The R’s finished in 13th position and started the following season back at Loftus Road.

Steve Russell

7 thoughts on “A New Era of Luxury for the Fans as QPR Move into London’s White City

  1. A case of what might have been…and it wasn’t all bad during the 1962/63 season at the White City

    It only went pear shaped AFTER the Big Freeze. Up to Christmas we were well in the hunt for promotion. There was even a Spell around November where we had Five wins on the bounce! The gates were good at the time. There was 18,000 for the 4-1 win against Hull City.

    Then in the new year..disaster! Defeat after Defeat! Massive slide down the Table and we ended up playing at home losing 3-1 against Coventry City watched by less than 3,500 spectators.

    What went so badly wrong?
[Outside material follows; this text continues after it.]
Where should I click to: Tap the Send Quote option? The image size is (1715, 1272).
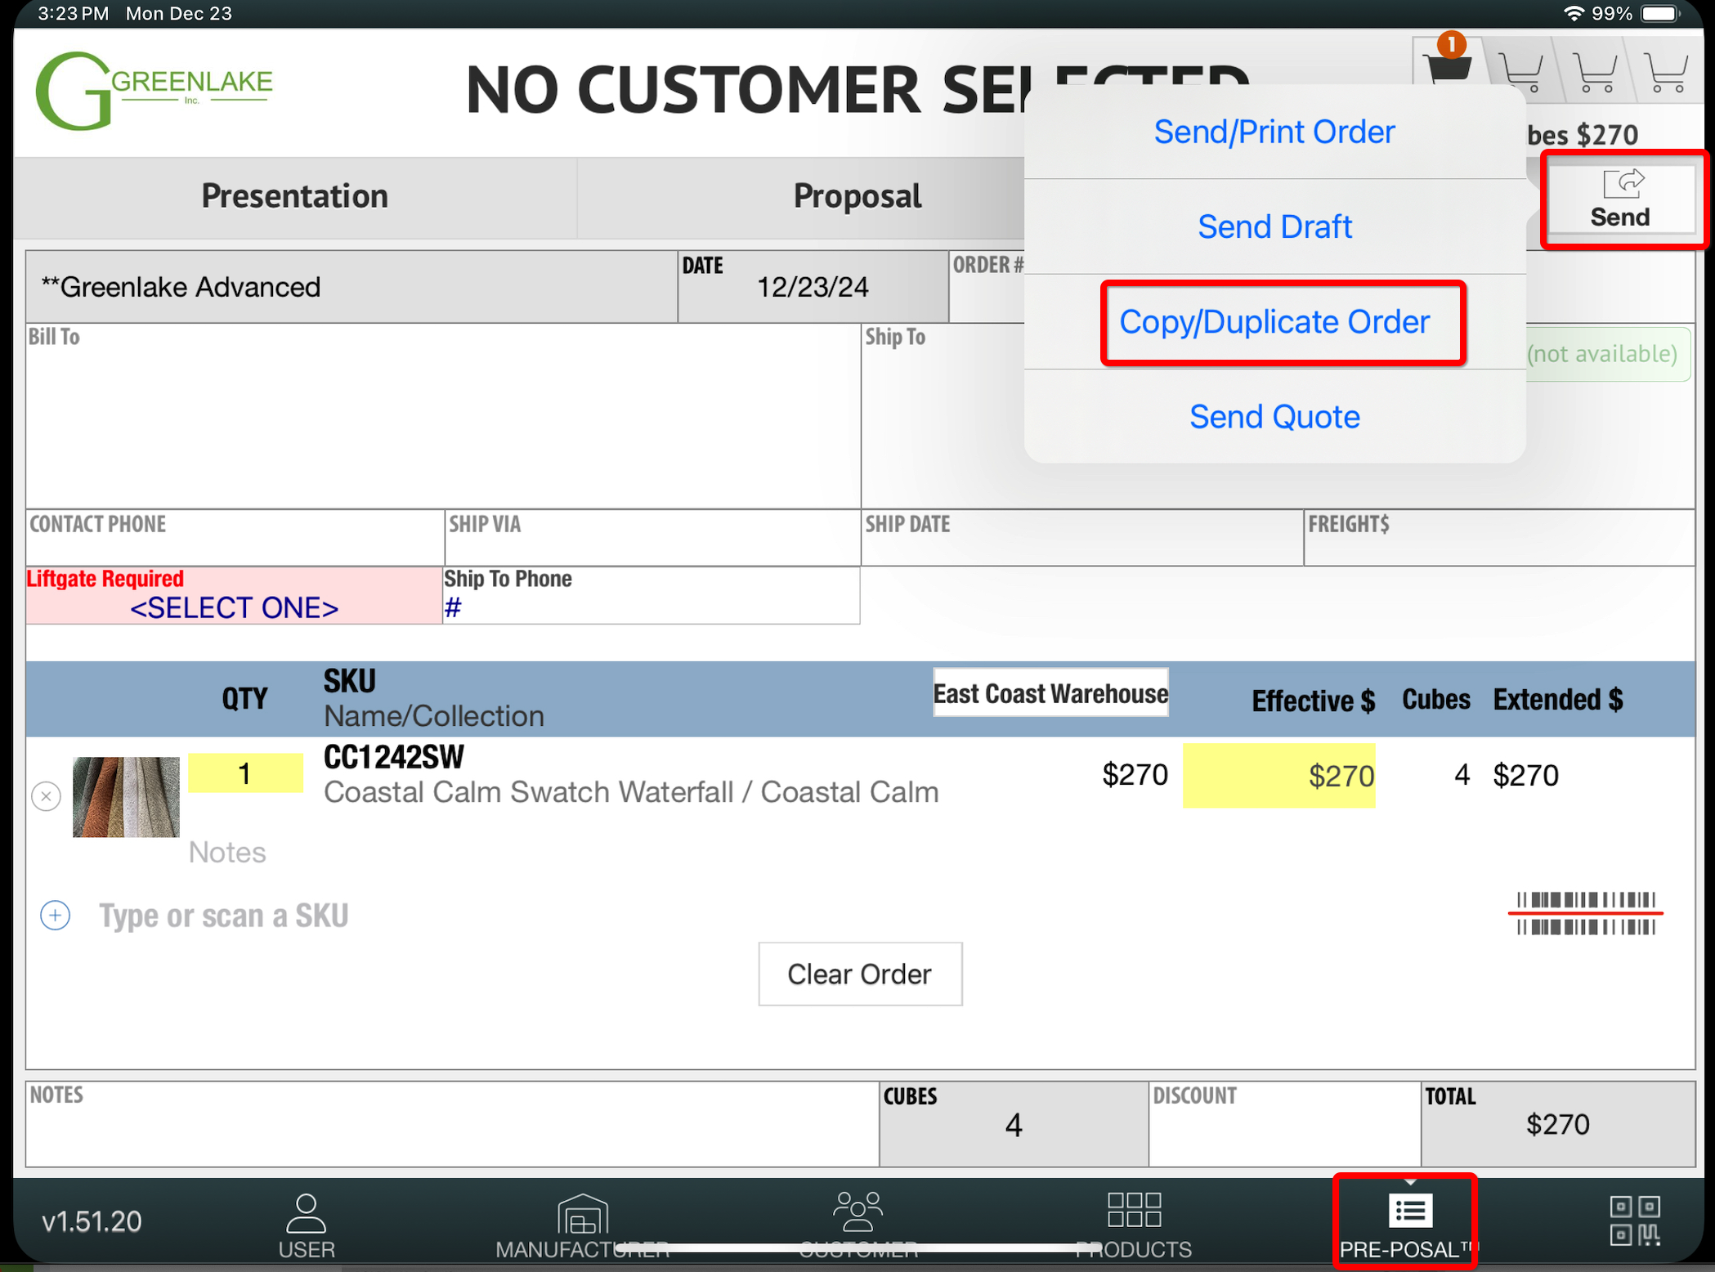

Difficult to be exact but the sale of goal scoring centre forward Frank Large and the injury that finished the career of star centre half Jimmy Dugdale were body blows.

  2. Yes Young Kerrins it was a strange period with initially excellent crowds (would have been a bumper one for the rained off first game) but when the slide started, and I agree with the missing player reasons, the poor crowds reduced it to park football and the resulting lack of atmosphere. If we could have carried on we may have developed the stadium for football. Just one of many ‘if only’ venues in our history.

  3. was too young to remember our games there but as an ex White City resident had many a venture over there. Sad to think, had we people like Tony at the helm when they demolished the stadium what a place to have put a new 40,000 new home

    • That modern BBC building on the spot of WC Stadium wouldn`t be listed like the other one,why not buy it back now?

  4. It would have been interesting to know what would have happened to Loftus Rd if we had decided to stay at the White City. Obviously it was prior to the starting of the development work at Loftus Rd so little to demolish.
    As far as White City was concerned you obviously had the problem of the dog track and athletics track. Dog racing was probably coming to the end of the boom period in the 40’s and 50’s and the old athletics track would soon become outdated and Crystal Palace was built a couple of years later to become the main athletics track.
    Once they had gone the stadium could have been developed bit by bit and there was plenty of land around it to undertake other construction work to finance the stadium work.
    If only…..!

    • Exactly Colin,lets do it now instead,it`s plenty big enough,BBC can have Loftus Road instead.